"""
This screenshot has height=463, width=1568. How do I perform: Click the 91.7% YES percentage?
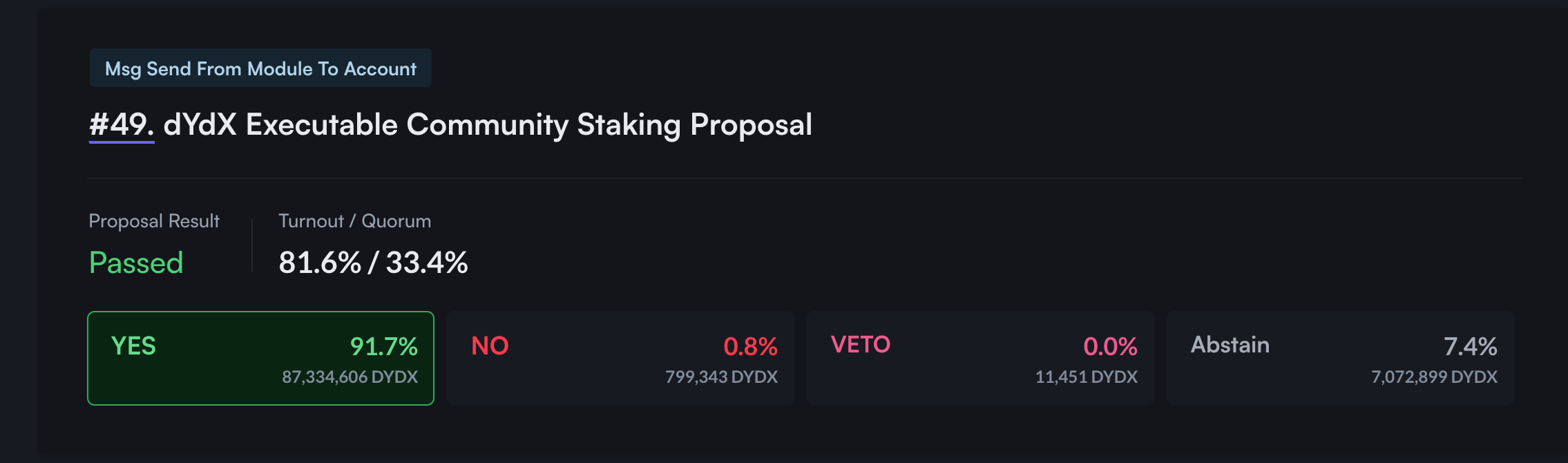pyautogui.click(x=383, y=346)

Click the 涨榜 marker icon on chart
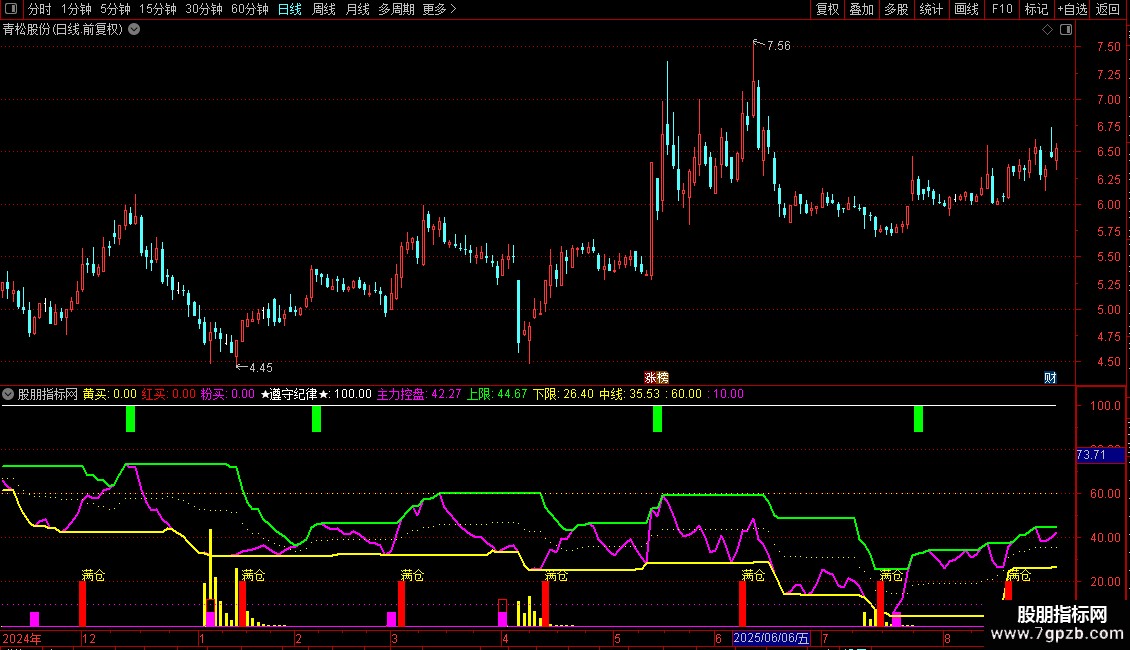(x=656, y=377)
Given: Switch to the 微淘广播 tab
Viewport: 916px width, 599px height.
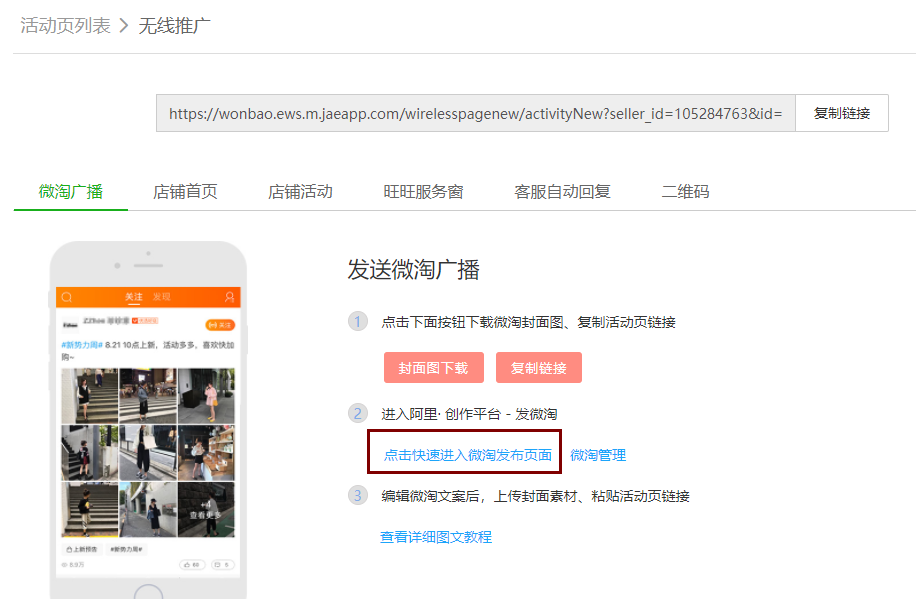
"""
(Task directions): Pictures excluded, copy exactly the lines running from the one with "Given: Switch to the 微淘广播 tab" through the last line of the material.

(Your solution):
Given: Switch to the 微淘广播 tab
Viewport: 916px width, 599px height.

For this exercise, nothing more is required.